MODES OF DRESSING. I will tell you another point of agreement between Mrs. Mitchell and myself, which I also discovered accidentally. Emily de Viry was laughing at her for a peculiar mode of dress she has adopted, always wearing a cap upon her pretty head, and never uncovering her arms and neck, though both are beautiful, in evening dress. I was appealed to for my opinion about the costume of middle-aged gentlewomen, and could, of course, only state that it had been my own determination for some years past never to uncover either my arms or neck, or wear any but sober colors as soon as I was forty years old. This is one of those trivial points of agreement which sometimes indicate more resemblance between people's natures than a similarity of opinions on important matters, which may co exist with considerable difference in matters of taste and feeling. Mrs. Mitchell, like myself, does not think that stark nakedness would be indecent among decent savage people, but does object to full-dress semi-nudity among indecent civilized ones.

# # #

» Problems to solve
1 > Decide whether each statement agrees with the passage on modes of dressing, answering yes or no and quoting the words from the passage that settle it: (a) Mrs. Mitchell always wears a cap; (b) the speaker resolved to stop uncovering arms and neck at the age of fifty; (c) Mrs. Mitchell considers stark nakedness indecent among decent savage people.
2 > Pick up the passage on modes of dressing after its last sentence and continue it.
The records were drawn from a separate source.

(Stored data)
# # #

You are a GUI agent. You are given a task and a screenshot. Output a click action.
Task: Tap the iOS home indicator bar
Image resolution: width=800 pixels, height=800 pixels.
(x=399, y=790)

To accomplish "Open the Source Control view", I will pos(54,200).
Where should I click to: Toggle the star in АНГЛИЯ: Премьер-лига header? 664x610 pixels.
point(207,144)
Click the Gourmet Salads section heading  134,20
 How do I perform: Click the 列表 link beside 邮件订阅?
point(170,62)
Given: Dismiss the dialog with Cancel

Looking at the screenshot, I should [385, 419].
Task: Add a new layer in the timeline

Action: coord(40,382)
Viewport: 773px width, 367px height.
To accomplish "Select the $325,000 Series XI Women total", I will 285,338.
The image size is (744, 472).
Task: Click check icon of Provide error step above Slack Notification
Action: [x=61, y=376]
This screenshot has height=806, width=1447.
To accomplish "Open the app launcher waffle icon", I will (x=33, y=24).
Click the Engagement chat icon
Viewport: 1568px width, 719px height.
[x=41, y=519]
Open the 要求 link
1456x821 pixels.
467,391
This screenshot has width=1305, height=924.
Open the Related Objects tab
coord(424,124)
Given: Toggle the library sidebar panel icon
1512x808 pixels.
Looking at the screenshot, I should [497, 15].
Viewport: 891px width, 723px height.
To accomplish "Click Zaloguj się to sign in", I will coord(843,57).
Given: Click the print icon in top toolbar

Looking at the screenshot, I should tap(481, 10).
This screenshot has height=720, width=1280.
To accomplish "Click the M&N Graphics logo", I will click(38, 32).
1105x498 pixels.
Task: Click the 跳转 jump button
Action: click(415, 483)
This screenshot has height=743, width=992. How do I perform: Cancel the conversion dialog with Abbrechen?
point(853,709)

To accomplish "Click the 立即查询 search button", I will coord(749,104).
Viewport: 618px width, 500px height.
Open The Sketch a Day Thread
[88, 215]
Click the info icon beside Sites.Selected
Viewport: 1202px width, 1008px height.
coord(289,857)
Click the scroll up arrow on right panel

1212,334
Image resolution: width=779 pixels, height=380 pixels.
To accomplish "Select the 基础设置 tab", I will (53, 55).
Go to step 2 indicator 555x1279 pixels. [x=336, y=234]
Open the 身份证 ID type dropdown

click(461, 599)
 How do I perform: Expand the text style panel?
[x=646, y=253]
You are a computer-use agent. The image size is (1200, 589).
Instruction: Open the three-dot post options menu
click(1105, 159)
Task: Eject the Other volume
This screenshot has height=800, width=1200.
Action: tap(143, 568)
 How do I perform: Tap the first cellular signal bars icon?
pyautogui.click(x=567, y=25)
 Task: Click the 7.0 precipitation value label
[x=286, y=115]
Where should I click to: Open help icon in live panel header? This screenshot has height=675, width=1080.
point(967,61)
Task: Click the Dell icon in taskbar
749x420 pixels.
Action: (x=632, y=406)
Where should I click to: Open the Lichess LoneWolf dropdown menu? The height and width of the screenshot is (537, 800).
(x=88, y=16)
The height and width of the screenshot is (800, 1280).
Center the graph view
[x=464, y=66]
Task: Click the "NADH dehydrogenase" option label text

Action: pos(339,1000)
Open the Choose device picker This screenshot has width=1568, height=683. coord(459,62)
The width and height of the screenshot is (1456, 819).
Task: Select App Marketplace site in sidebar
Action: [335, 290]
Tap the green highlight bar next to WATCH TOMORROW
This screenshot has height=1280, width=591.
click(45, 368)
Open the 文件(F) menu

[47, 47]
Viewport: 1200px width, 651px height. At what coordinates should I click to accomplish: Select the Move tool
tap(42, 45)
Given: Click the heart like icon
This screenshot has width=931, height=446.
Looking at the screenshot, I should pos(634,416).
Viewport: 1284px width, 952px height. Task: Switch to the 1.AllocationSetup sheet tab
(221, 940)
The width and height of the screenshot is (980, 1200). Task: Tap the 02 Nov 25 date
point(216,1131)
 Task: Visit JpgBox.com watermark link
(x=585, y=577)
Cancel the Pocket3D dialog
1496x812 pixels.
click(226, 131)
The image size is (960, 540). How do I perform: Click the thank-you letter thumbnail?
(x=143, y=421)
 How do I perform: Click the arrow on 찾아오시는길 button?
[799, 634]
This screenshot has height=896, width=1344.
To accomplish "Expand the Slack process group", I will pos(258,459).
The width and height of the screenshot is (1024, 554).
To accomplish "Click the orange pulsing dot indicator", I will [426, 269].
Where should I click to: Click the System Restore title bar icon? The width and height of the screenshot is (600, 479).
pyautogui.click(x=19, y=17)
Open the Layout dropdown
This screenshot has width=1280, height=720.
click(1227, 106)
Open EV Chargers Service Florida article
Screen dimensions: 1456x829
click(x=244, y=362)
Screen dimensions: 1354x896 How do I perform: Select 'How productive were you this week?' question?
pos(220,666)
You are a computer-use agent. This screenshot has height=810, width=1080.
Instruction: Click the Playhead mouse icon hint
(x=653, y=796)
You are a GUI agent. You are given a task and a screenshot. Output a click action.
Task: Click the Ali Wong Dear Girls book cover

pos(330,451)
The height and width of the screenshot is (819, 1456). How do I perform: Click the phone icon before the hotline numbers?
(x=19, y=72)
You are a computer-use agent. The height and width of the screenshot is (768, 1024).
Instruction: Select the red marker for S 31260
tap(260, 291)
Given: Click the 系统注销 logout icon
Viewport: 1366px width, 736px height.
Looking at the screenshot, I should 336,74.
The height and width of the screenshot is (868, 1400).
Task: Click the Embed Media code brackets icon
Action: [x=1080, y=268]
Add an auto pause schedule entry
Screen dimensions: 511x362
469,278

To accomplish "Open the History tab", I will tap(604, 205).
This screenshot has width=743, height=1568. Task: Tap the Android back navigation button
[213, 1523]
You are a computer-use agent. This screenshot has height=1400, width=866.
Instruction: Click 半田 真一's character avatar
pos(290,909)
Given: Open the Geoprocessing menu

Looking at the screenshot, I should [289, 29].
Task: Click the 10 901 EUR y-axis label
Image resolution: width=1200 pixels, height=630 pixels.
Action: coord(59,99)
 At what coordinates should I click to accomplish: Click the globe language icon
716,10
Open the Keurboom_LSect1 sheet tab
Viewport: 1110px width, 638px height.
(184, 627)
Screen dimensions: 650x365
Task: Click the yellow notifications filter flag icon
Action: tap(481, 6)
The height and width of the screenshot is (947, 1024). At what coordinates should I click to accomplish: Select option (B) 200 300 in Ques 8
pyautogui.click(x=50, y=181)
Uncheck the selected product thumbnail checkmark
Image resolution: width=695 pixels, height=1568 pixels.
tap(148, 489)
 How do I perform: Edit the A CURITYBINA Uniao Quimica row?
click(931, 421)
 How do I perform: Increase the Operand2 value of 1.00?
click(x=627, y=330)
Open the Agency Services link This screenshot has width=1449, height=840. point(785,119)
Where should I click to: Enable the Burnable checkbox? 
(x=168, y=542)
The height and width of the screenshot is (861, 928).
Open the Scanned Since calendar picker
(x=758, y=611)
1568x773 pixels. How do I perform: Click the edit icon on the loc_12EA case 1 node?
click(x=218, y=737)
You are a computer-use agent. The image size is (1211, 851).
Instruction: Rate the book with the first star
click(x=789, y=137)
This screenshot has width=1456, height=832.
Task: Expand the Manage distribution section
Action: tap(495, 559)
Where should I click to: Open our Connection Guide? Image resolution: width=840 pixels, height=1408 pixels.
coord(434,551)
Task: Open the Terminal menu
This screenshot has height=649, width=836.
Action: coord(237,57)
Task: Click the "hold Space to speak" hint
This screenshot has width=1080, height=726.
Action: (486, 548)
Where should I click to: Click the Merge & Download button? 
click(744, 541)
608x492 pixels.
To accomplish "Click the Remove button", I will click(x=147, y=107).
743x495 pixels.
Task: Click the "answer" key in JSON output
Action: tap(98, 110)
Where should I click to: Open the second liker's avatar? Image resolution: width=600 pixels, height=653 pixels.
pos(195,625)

# # #

» Per-task outputs
1 >
(a) Yes: "always wearing a cap upon her pretty head"
(b) No: "as soon as I was forty years old"
(c) No: "does not think that stark nakedness would be indecent among decent savage people"

2 >
Lady M—— did not come with me to Dundee. I would not let her, though her proposal to do so was certainly dictated partly by her affection for me.... But I would not let her come with me strolling, though I should only have been too glad of her company. She paints beautifully.... Alas! an empty heart is a spur and goad to drive one to the world's end, unless the soul be full of God, and the mind and time of wholesome occupation.
The Mairs are excellently kind to me, and I look forward to my stay with them with great pleasure. Cecilia and Mr. Combe are expected daily in Edinburgh, so I shall lose little or nothing of them.
I am just disappointed of a charming opportunity of seeing the lovely country round Perth. Lady Ruthven has sent me a very pressing invitation to spend some days at Freeland, seven miles from here; but I am obliged to return to Edinburgh to-morrow, for which I am very sorry, as I should have liked to go to Freeland, the whole neighborhood of which is beautiful. Good-bye. God bless you.
Ever yours,
Fanny.
29, Abercrombie Place, Edinburgh, Saturday, October 2d.
Dear Hal,
I received a note from Mrs. Mulliner yesterday morning, expressing her readiness to receive you, and her full intention to devote herself to you to the very utmost of her ability. I am sorry Jeffreys will not be there to help you in getting cabs, etc.; but he has found a chance of placing himself permanently with a former master, and, of course, is glad of the opportunity to do so.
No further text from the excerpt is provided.